_ASSIGNED TASK_.
Please reproduce exactly the line that carries "Screen dimensions: 554x576" and all remaining lines through the last line of the data, and write nothing else.

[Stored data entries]
+ + + + + + +

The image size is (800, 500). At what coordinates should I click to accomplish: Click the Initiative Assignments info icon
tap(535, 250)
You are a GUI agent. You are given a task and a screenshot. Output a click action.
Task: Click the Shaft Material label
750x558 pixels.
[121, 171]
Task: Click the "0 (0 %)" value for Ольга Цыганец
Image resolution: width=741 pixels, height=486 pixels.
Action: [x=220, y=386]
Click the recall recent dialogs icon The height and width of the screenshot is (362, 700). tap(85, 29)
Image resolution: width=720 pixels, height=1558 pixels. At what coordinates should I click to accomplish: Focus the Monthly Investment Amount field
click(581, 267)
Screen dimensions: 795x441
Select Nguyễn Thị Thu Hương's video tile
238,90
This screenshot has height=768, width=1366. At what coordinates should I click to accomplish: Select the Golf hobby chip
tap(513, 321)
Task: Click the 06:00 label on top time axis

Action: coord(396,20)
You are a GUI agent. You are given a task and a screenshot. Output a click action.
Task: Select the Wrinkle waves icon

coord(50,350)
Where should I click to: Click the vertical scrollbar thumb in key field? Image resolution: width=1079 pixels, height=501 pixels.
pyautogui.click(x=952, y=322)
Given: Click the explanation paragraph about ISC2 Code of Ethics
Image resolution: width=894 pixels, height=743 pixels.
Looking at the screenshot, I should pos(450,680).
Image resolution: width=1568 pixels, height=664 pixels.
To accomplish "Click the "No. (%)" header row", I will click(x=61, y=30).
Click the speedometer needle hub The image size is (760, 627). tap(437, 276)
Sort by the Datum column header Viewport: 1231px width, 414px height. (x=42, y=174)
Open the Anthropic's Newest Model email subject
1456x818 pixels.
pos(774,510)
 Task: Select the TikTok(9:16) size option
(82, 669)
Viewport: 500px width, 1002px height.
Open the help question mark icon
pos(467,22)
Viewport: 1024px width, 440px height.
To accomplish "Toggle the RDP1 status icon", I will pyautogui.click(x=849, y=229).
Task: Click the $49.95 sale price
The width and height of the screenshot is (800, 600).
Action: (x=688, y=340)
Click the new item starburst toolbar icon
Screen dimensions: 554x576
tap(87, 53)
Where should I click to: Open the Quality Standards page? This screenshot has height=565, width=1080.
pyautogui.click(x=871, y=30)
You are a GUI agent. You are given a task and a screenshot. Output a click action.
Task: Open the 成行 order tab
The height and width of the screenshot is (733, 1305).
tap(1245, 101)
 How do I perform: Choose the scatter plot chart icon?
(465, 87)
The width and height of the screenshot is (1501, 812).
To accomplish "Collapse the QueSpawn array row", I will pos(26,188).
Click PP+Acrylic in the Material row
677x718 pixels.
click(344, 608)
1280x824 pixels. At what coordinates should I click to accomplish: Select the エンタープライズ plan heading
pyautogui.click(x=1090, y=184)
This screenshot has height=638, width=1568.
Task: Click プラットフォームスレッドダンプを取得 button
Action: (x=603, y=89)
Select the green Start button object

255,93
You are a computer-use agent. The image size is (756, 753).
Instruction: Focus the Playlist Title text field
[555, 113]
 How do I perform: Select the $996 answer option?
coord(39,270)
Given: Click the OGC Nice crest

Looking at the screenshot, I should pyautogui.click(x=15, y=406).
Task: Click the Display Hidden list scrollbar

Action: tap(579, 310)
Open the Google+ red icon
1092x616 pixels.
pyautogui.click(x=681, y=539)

+ + + + + + +

_YOUR RESPONSE_.
Screen dimensions: 554x576
tap(87, 53)
Where should I click to: Open the Quality Standards page? This screenshot has height=565, width=1080.
pyautogui.click(x=871, y=30)
You are a GUI agent. You are given a task and a screenshot. Output a click action.
Task: Open the 成行 order tab
The height and width of the screenshot is (733, 1305).
tap(1245, 101)
 How do I perform: Choose the scatter plot chart icon?
(465, 87)
The width and height of the screenshot is (1501, 812).
To accomplish "Collapse the QueSpawn array row", I will pos(26,188).
Click PP+Acrylic in the Material row
677x718 pixels.
click(344, 608)
1280x824 pixels. At what coordinates should I click to accomplish: Select the エンタープライズ plan heading
pyautogui.click(x=1090, y=184)
This screenshot has height=638, width=1568.
Task: Click プラットフォームスレッドダンプを取得 button
Action: (x=603, y=89)
Select the green Start button object

255,93
You are a computer-use agent. The image size is (756, 753).
Instruction: Focus the Playlist Title text field
[555, 113]
 How do I perform: Select the $996 answer option?
coord(39,270)
Given: Click the OGC Nice crest

Looking at the screenshot, I should pyautogui.click(x=15, y=406).
Task: Click the Display Hidden list scrollbar

Action: tap(579, 310)
Open the Google+ red icon
1092x616 pixels.
pyautogui.click(x=681, y=539)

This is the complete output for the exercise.